**提示文**.

竹心の魚族に乾杯

Have you ever seen mythos?
登場する団体名、河川名は実在のものとは一切関係ございません。

がま渓流弧空硬中硬530

2019年10月15日 21時37分18秒 | インプレ
今夜のお題は、私の一軍ロッド、がま渓流「弧空」硬中硬530です。

はい。廃盤アイテムです(予備パーツ確保済)。


じつは、硬調バージョンの実戦投入はこの2019年が初めてだったんです。

何が言いたいのかというと、2018年は釣りに行ってませんから、2017年以前の釣行記は「弧空」とあれば全て「弧空硬中硬」で釣ってるってことです。


思えばこの竿にはずいぶんお世話になりました。それまで掛けても逃げられていた魚がこの竿に替えてから急に獲れるようになって来たんです。急流の中で掛けた25cm級を0.15号の通しであと一歩のところまで追いつめた時は我ながら自信のようなものさえ(過信かな)覚えてしまいましたね。なんせ4.5mの穂先を詰めて4.3mで使用してましたから

時はまさに零釣法真っ盛りという時代。

仕舞寸54cmでコレですからね、探せば他にもっといい竿があるだろうと探し回りましたが結局見つかりませんでした(朱紋峰凌は別ね)。

ワタクシが体験したことは、当時雑誌とか本に書いてあることとは異なる部分も相当あったんです。いろいろやってみましたが、結局のところヤマメ・アマゴという魚はブランクスの張りが強ければ首を振る、首を振らせてしまえば下流に下られる、そういう魚なんだと自分なりに納得する他なかったんです。ですから軽くて高感度な竿で楽をしたいのはヤマヤマなんですけど、そこは我慢するしかない、と。それが正解だったかどうかは今もって分かりません。ミミズ餌で口の横に掛けて、という釣り方もありますし…。


そんなこんなで2006年の遠山川釣行の時もコレの6.2mを改造して使用しました。硬調じゃないですよ、硬中硬です。

この時は三年魚とのリベンジは果たせなかったのですが、下流を向いての引抜もうまく行き、この竿のポテンシャルを確認できましたね。
この時は、穂先・穂持まで抜いて代わりにガチガチのソリッドを突っ込んで釣ったのですが、首振りが激しく泳がせは無理でしたが想定の範囲でした。その時は水量が多かったので却って丁度良かったのかな、と思います。

**データセット**.

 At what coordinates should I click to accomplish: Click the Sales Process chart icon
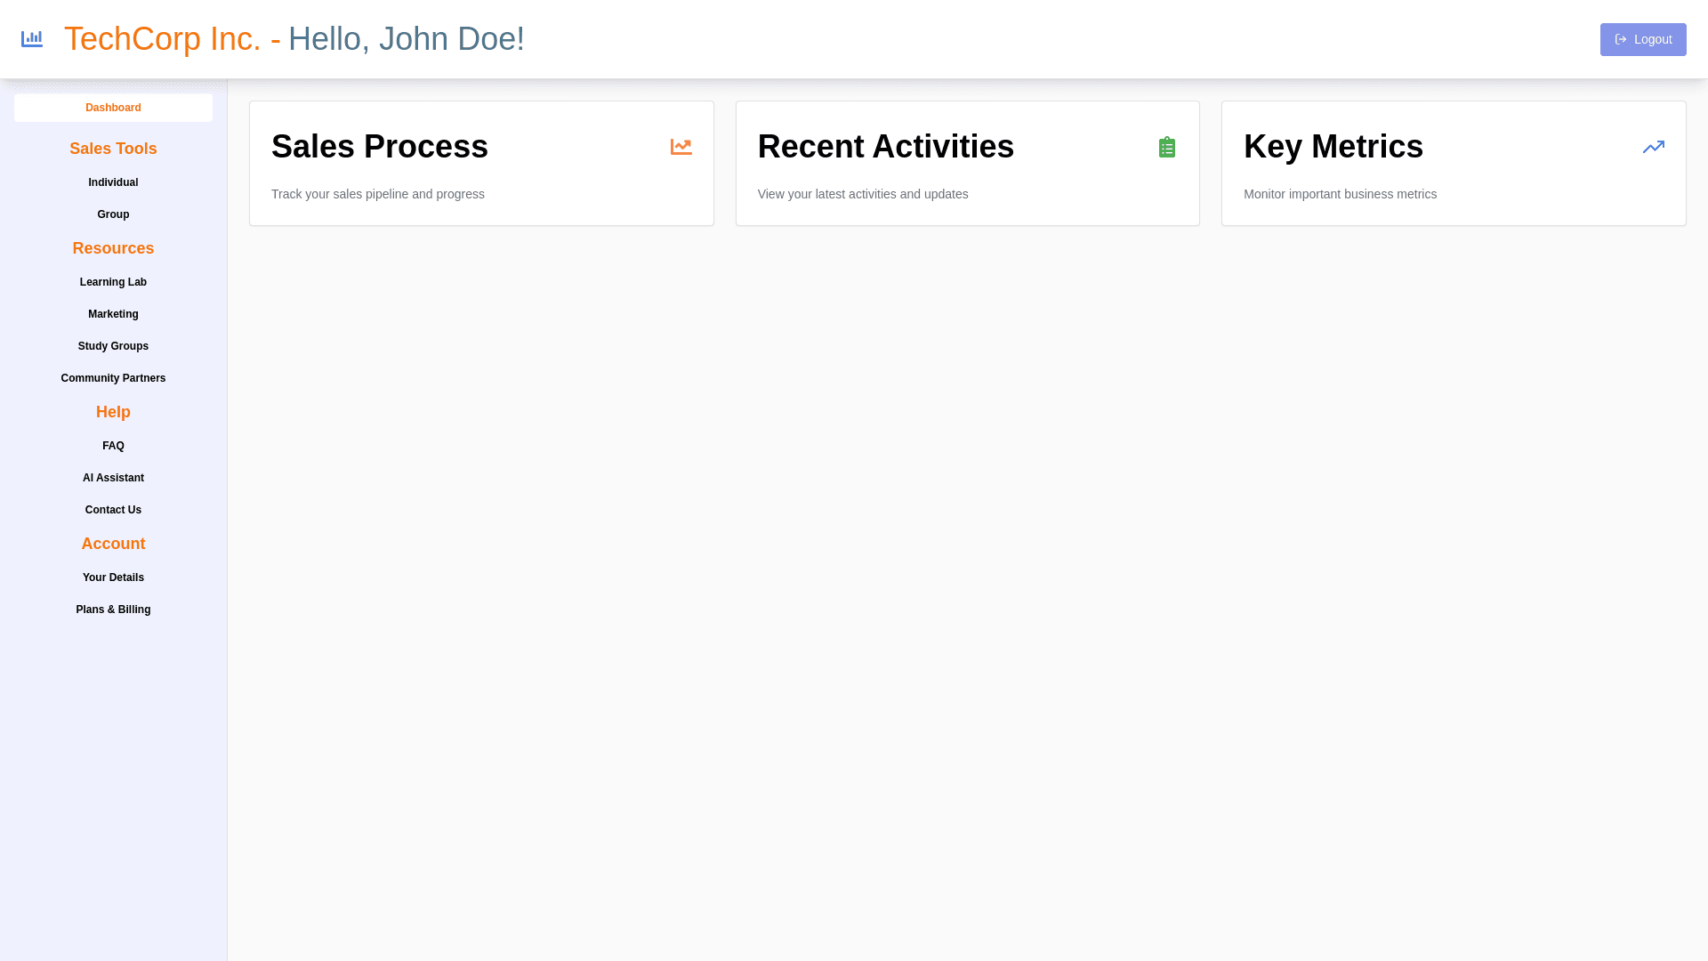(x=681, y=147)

**課題内容**.
提示文のうち、「はい。廃盤アイテムです(予備パーツ確保済)。」を含む語句で始まり「んでした(朱紋峰凌は別ね)。」で終わる部分を、「竿」を「ロッド」に変えて書き直してください。

**解答**.
はい。廃盤アイテムです(予備パーツ確保済)。


じつは、硬調バージョンの実戦投入はこの2019年が初めてだったんです。

何が言いたいのかというと、2018年は釣りに行ってませんから、2017年以前の釣行記は「弧空」とあれば全て「弧空硬中硬」で釣ってるってことです。


思えばこのロッドにはずいぶんお世話になりました。それまで掛けても逃げられていた魚がこのロッドに替えてから急に獲れるようになって来たんです。急流の中で掛けた25cm級を0.15号の通しであと一歩のところまで追いつめた時は我ながら自信のようなものさえ(過信かな)覚えてしまいましたね。なんせ4.5mの穂先を詰めて4.3mで使用してましたから

時はまさに零釣法真っ盛りという時代。

仕舞寸54cmでコレですからね、探せば他にもっといいロッドがあるだろうと探し回りましたが結局見つかりませんでした(朱紋峰凌は別ね)。